[What to produce] From the first line to the last, print the listing exactly.

[Data provided]
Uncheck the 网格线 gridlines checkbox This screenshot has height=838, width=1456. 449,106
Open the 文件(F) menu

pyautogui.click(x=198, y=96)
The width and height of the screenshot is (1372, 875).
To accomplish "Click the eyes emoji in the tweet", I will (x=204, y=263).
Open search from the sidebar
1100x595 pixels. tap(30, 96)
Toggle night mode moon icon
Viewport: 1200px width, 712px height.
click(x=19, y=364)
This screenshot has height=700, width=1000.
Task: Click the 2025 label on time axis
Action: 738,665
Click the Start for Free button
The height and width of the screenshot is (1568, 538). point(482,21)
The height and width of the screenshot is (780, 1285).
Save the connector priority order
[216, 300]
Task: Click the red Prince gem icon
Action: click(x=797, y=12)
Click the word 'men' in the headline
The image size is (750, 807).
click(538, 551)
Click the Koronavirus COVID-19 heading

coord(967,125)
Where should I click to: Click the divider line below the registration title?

[Task result]
Uncheck the 网格线 gridlines checkbox This screenshot has height=838, width=1456. 449,106
Open the 文件(F) menu

pyautogui.click(x=198, y=96)
The width and height of the screenshot is (1372, 875).
To accomplish "Click the eyes emoji in the tweet", I will (x=204, y=263).
Open search from the sidebar
1100x595 pixels. tap(30, 96)
Toggle night mode moon icon
Viewport: 1200px width, 712px height.
click(x=19, y=364)
This screenshot has height=700, width=1000.
Task: Click the 2025 label on time axis
Action: 738,665
Click the Start for Free button
The height and width of the screenshot is (1568, 538). point(482,21)
The height and width of the screenshot is (780, 1285).
Save the connector priority order
[216, 300]
Task: Click the red Prince gem icon
Action: click(x=797, y=12)
Click the word 'men' in the headline
The image size is (750, 807).
click(538, 551)
Click the Koronavirus COVID-19 heading

coord(967,125)
Where should I click to: Click the divider line below the registration title?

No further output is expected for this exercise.